### REQUIRED WORK
Rewrite the items as a two-column CSV with the header instruction,location, one row per item, from the start of the items through the line containing "point(953,140)". Put each item's text and its answer in separate quoted fields, replace line breaks with spaces, and omit the pictures.

### Data entries

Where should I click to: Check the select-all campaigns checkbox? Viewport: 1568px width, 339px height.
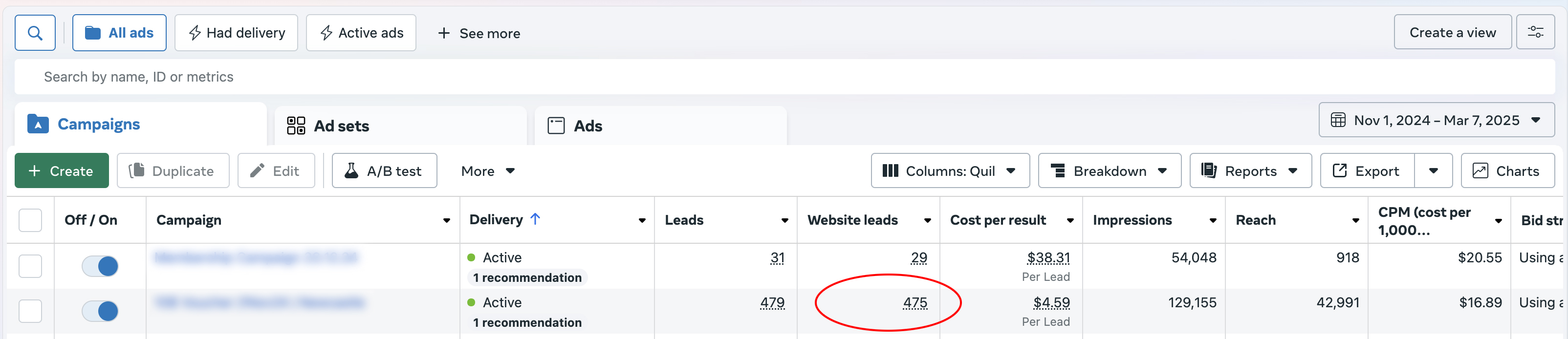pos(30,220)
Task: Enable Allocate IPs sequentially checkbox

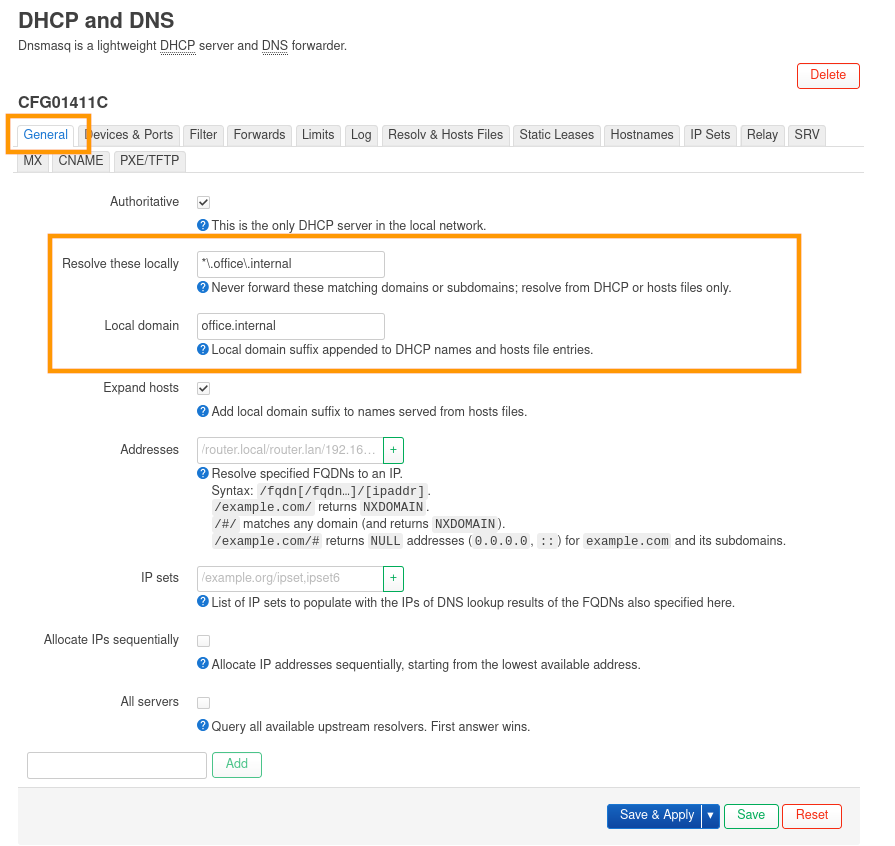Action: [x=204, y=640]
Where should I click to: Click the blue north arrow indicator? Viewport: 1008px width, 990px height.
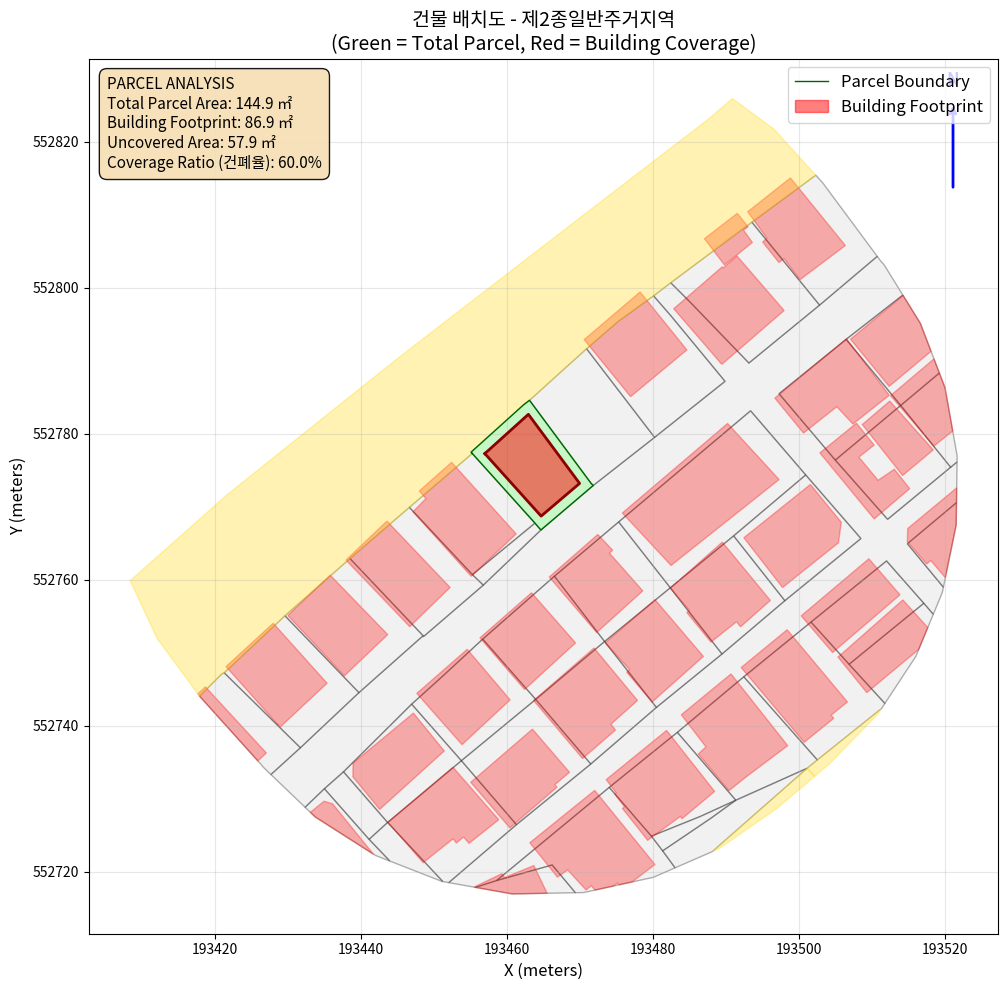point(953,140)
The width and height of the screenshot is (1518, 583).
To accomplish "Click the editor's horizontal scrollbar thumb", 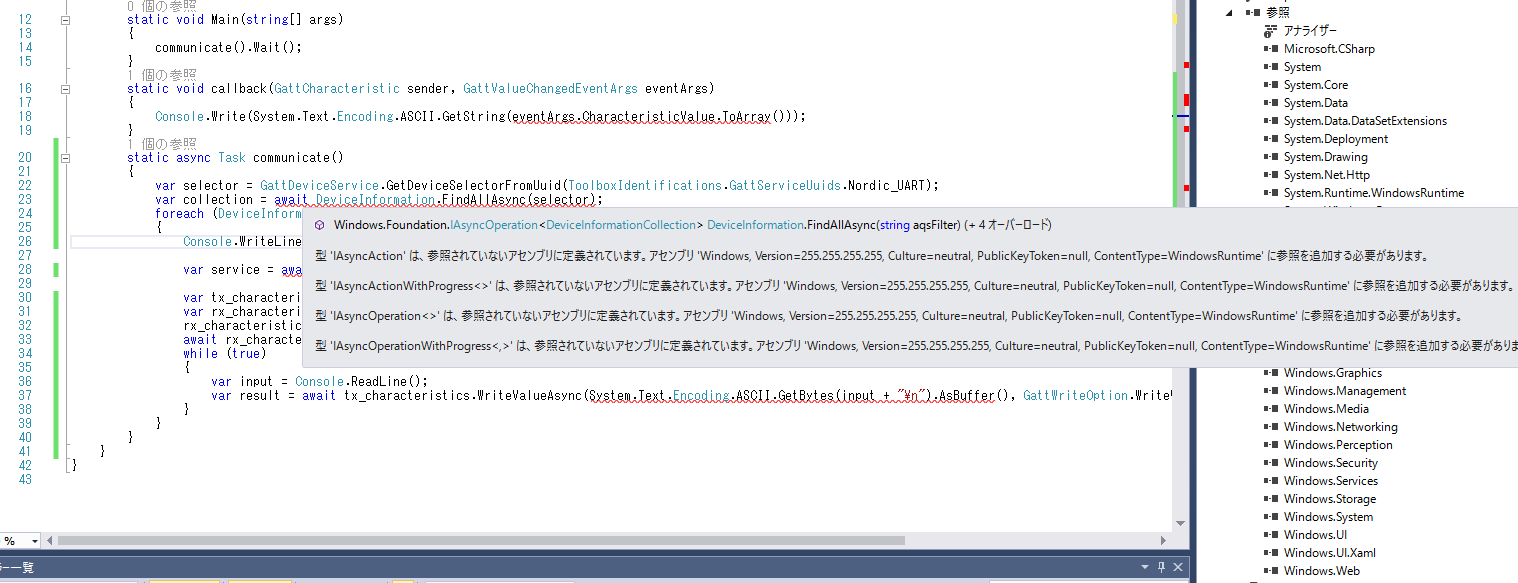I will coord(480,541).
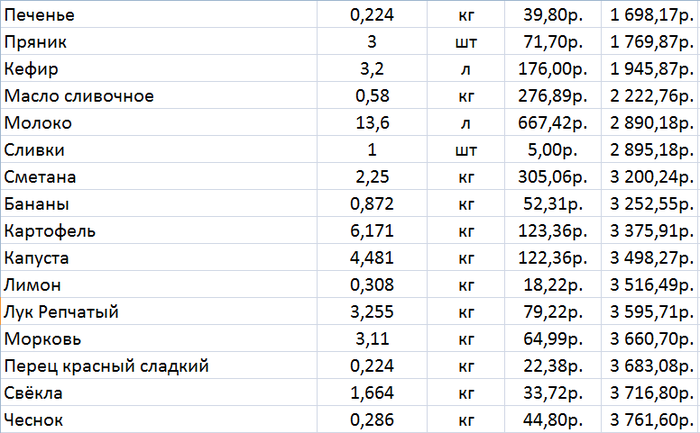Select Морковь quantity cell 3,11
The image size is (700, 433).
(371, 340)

### RESPONSE TO THIS TASK
instruction,location
"Where should I click to: Check the select-all campaigns checkbox? Viewport: 1568px width, 339px height.","pos(30,220)"
"Task: Enable Allocate IPs sequentially checkbox","Action: [x=204, y=640]"
"Where should I click to: Click the blue north arrow indicator? Viewport: 1008px width, 990px height.","point(953,140)"